Mercados globais ampliam perdas com disparada da energia e temor inflacionário
Alta do petróleo e do gás após escalada no Oriente Médio derruba bolsas na Europa e Ásia, pressiona futuros de Wall Street e fortalece o dólar
A aversão ao risco voltou a dominar os mercados nesta terça-feira (03), com ações e títulos públicos em queda diante da forte alta nos preços da energia. A escalada do conflito no Oriente Médio elevou o petróleo e o gás natural a níveis que reacenderam o temor de uma nova onda inflacionária global.
Na Europa, o índice pan-europeu STOXX 600 caiu até 3,6% nas primeiras negociações e recuava cerca de 2,8%, a caminho da maior queda diária desde abril. Em Frankfurt, o DAX também operava sob forte pressão. Nos Estados Unidos, os futuros do S&P 500 cediam 1,4%, enquanto os do Nasdaq Composite recuavam 1,8%, sinalizando mais volatilidade em Wall Street após uma sessão instável na véspera.
Na Ásia, o principal índice da Coreia do Sul despencou 7,2%, liderando as perdas regionais e ampliando o movimento global de aversão ao risco.
O epicentro da turbulência está no mercado de energia. O petróleo Brent avançava 8,9%, para US$ 84,64 o barril, acumulando ganho superior a 16% na semana. O gás natural europeu saltou 34%, depois de já ter subido 39% no dia anterior. O movimento ocorre após o Irã ameaçar fechar o Estreito de Ormuz, rota estratégica por onde passa cerca de 20% do petróleo global, e diante da interrupção da produção de gás natural liquefeito no Catar, responsável por aproximadamente 20% da oferta mundial.
O aumento dos custos energéticos é interpretado por analistas como um choque predominantemente inflacionário. A disparada complica a trajetória de política monetária do Federal Reserve, que já enfrenta pressões vindas de tarifas e de uma economia ainda resiliente. Dados recentes do setor manufatureiro dos EUA mostraram aceleração nos preços pagos pelas fábricas, reforçando o risco de inflação persistente.

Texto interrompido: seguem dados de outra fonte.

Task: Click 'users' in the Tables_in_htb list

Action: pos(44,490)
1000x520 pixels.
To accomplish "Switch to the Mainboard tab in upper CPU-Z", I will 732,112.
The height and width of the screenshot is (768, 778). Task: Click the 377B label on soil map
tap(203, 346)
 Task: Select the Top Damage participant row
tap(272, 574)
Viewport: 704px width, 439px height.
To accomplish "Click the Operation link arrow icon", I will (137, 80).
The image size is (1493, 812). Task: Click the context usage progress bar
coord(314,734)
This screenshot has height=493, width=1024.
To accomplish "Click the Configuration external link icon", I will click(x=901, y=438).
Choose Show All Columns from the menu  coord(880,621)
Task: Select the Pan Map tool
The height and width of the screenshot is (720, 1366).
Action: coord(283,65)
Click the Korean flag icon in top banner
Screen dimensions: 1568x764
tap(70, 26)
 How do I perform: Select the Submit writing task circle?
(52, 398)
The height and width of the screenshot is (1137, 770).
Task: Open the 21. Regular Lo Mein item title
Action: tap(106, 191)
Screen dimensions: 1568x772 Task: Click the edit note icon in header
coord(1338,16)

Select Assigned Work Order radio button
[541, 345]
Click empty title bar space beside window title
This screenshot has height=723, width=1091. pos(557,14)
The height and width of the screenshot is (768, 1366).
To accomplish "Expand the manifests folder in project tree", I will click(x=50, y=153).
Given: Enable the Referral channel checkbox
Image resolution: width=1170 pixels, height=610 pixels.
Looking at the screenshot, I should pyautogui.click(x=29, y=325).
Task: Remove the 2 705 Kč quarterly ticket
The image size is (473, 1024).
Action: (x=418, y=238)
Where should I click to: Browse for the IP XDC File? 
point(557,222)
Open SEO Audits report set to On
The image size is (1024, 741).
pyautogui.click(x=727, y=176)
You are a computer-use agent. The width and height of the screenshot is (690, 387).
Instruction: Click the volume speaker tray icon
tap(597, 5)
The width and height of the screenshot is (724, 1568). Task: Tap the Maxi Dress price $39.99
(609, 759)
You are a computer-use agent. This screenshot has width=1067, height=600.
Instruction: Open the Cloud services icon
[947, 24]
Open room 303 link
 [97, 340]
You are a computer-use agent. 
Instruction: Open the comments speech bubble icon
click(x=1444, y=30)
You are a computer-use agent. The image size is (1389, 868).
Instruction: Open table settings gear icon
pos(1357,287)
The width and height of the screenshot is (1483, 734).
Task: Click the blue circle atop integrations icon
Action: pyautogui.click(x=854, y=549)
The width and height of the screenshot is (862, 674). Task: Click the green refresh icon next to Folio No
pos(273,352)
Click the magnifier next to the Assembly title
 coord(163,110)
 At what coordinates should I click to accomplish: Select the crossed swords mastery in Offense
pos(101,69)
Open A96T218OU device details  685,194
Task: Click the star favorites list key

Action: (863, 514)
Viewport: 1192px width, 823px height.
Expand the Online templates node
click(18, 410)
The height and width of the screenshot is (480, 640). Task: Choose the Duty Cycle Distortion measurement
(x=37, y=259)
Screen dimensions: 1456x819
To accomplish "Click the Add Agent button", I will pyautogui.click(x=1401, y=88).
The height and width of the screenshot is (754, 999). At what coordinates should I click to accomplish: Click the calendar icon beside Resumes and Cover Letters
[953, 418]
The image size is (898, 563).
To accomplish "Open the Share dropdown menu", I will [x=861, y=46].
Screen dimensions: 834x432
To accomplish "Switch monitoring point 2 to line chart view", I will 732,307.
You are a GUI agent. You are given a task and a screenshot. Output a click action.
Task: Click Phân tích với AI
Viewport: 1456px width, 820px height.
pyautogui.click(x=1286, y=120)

No mercado de juros, os rendimentos dos títulos do Tesouro americano avançaram, com a taxa de dez anos subindo para 4,1%. Os contratos futuros indicam ampla probabilidade de manutenção das taxas na próxima reunião do Fed, marcada para 18 de março. O índice do dólar atingiu máxima de seis semanas, refletindo a busca por ativos considerados mais seguros.
O ouro caiu 2,7%, a US$ 5.185,80 a onça, enquanto o Bitcoin recuou 2,2%, para US$ 67.871,41, em meio à volatilidade generalizada.
Investidores seguem avaliando a duração e a intensidade do conflito. Autoridades americanas e israelenses sinalizaram que a ofensiva não deve se arrastar por anos, mas episódios recentes aumentam a percepção de risco. Por ora, os mercados operam sob a premissa de que a principal variável a monitorar é o impacto duradouro da energia sobre a inflação global.